However, challenges arise when attempting to discern items that align with a user’s ambiguous or broadly defined search queries. These queries often lack precision and can encompass a wide array of terms. For instance, a customer might search for a broad category such as “laptops,” a more defined query like “gaming laptops,” or even a highly specific model like “Dell XPS 13.” This variability necessitates advanced search algorithms capable of interpreting and matching a broad spectrum of user inquiries to the relevant items in the inventory.

Now we understand the need of similarity search ( and we have already seen it while doing google search or any internet search engine), let go through some of the semantics for doing similarity search.

Distance Metrics:

Distance metrics are a means to evaluate the similarity of real-world objects represented as vector embeddings. Distance metrics play a crucial role in vector search by quantifying the similarity or dissimilarity between vectors. Here are some of the key distance metrics used in vector similarity search:

Dot Product: Measures the similarity between two vectors by evaluating the sum of their coordinate products.

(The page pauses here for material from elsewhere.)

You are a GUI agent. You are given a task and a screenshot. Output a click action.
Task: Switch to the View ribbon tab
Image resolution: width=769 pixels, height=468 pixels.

Cosine Similarity: Captures similarities based on orientation in high-dimensional spaces, commonly used in tasks like document retrieval and recommendation systems.

Euclidean Distance: Calculates the straight-line distance between two points in an n-dimensional space, representing the length of the line segment connecting the points.

Manhattan Distance: Also known as taxicab or city block distance, used when dealing with discrete or ordinal variables.

Hamming Distance: Measures the difference between two binary vectors, often used with binary data.

These distance metrics are foundational in vector search, influencing various applications such as image or text similarity search, recommendation systems, clustering, anomaly detection, and more. The choice of distance metric depends on the specific problem, model requirements, and computational resources, ensuring that the metric aligns with the data’s characteristics and the objectives of the analysis

Search :

So far we have Vector embeddings which represents our data about a given domain (text, image etc) and the knowledge of distance metric. Now we will look into search algorithms.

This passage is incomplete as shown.